Q: What is your strategy to optimize your maintenance and after-sale service portfolio?

A: Between operation and maintenance, Gamesa oversees more than 19GW of the 27.6GW it has installed globally. The rest is the responsibility of companies that have their own maintenance operations, such as CFE. Over the past two decades, we have worked in the wind energy sector in major markets such as India, China, Europe, the US, Brazil, and Japan, among others. Working across five continents creates knowledge and experience which can be applied to specific situations.

Our main alliances are with electricity companies and utilities. Iberdrola owns 19.7% of Gamesa, and we have ties to Enel, EDF, Gas Natural Fenosa, Grupo Mexico and Renovalia. We have also worked very closely with CFE since it started acquiring wind turbines from us.

Q: How attractive is the small and medium-size wind project market for Gamesa?
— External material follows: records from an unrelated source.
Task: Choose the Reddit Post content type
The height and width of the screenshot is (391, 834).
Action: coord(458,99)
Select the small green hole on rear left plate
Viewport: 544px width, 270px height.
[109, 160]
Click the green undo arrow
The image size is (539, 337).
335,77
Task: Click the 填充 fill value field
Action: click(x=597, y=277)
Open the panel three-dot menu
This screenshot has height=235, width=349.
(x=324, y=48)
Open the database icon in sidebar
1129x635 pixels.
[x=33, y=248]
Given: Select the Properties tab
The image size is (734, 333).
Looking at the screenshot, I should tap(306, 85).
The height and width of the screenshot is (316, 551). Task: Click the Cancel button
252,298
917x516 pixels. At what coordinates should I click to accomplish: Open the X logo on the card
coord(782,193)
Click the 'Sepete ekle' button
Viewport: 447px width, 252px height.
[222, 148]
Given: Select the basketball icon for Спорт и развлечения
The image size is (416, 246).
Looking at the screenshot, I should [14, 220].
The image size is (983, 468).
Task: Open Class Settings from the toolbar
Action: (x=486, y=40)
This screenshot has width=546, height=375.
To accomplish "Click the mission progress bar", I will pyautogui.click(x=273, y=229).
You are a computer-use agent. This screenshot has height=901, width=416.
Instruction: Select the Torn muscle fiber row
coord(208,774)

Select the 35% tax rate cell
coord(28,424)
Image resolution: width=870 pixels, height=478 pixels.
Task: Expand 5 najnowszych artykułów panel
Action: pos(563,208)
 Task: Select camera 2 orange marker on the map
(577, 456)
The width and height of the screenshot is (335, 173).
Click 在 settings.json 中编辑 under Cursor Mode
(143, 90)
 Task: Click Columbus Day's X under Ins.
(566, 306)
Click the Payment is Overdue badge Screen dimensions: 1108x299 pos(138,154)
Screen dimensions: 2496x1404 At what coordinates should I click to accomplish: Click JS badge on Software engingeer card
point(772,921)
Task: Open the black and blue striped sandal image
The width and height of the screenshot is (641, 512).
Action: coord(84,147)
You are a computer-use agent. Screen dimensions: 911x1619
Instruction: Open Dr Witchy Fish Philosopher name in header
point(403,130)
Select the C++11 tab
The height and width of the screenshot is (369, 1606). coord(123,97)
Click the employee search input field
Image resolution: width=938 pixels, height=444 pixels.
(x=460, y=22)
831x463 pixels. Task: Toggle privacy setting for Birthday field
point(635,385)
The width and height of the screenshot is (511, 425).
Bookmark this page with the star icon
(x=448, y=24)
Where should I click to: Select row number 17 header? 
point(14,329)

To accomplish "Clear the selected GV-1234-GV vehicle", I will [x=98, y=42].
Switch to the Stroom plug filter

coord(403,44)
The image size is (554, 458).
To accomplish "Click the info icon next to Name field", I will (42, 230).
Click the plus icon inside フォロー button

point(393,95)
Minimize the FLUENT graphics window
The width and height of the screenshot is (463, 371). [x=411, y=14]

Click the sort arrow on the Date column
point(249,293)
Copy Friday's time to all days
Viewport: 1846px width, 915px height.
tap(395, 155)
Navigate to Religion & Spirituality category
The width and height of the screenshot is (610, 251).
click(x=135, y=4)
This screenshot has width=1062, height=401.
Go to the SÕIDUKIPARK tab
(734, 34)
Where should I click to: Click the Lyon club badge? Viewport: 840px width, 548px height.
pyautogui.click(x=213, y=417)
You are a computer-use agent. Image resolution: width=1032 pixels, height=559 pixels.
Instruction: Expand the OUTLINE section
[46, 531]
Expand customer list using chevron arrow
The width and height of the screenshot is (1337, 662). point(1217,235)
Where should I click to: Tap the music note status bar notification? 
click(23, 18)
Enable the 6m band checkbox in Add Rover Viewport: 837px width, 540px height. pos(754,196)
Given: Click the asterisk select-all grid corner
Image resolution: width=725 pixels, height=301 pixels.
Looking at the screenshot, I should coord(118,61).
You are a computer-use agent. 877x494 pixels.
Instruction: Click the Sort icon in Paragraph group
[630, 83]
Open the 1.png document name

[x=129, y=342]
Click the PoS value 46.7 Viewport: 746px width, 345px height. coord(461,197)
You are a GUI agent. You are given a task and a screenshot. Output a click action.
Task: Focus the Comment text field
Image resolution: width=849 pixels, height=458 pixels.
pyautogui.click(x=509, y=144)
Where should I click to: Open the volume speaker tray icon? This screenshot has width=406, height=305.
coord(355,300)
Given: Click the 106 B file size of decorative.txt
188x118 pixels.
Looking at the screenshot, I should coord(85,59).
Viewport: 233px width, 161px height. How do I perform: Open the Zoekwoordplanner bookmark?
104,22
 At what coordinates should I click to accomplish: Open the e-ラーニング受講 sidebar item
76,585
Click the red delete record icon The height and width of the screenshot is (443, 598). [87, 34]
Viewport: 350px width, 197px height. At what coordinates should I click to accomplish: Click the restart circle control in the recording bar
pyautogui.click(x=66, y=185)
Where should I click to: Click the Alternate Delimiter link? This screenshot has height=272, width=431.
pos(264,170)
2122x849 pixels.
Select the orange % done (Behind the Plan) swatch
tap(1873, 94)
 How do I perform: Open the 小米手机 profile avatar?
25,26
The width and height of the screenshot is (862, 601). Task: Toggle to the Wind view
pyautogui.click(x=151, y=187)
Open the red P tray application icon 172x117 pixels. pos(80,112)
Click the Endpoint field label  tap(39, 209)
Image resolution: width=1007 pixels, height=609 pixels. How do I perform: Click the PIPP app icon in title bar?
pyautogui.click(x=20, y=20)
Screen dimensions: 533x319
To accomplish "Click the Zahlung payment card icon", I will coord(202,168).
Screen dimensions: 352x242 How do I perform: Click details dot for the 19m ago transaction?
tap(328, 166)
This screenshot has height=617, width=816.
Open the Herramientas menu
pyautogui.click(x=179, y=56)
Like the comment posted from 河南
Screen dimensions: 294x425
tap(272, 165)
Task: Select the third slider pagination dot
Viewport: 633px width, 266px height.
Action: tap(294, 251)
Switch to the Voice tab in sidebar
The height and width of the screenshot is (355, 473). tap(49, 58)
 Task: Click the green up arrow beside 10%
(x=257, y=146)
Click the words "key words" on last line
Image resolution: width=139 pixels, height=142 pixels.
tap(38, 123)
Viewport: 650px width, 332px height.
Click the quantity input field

A: Projects that fall under the small power producer scheme are part of our portfolio. For example, we are working on a 2MW wind farm for a municipality in Sonora, which might be expanded to 6MW at a later stage. The issue with small wind farms is their financing capacity. One way of supporting them is to pass regulation wherein another entity, such as the state government, throws its support behind such projects. This does not change the fact that small power producers need the involvement and backing of a third party for financial institutions to approve the financing.

Q: What is the main impact that the secondary laws will have on the Mexican energy sector?

A: This depends on how the secondary laws will settle certain issues, such as how wind energy will be billed, how contracts will be structured, how tenders will proceed, and the future of the self-supply scheme. All of these issues will be clarified in the secondary laws. CFE’s role will also be clearly defined, which will bring further development. The target to produce 35% of Mexico’s electricity from clean sources by 2024 is very ambitious, but it can be reached if a sturdy legal framework is achieved through the secondary laws. Mexico is a very attractive country for foreign investment in different sectors, including renewable energy. In order for projects to become a reality, three elements need to be working in sync: resources, grid, and regulation. Mexico is developing its grid infrastructure, resources are available, so the only thing missing is regulation.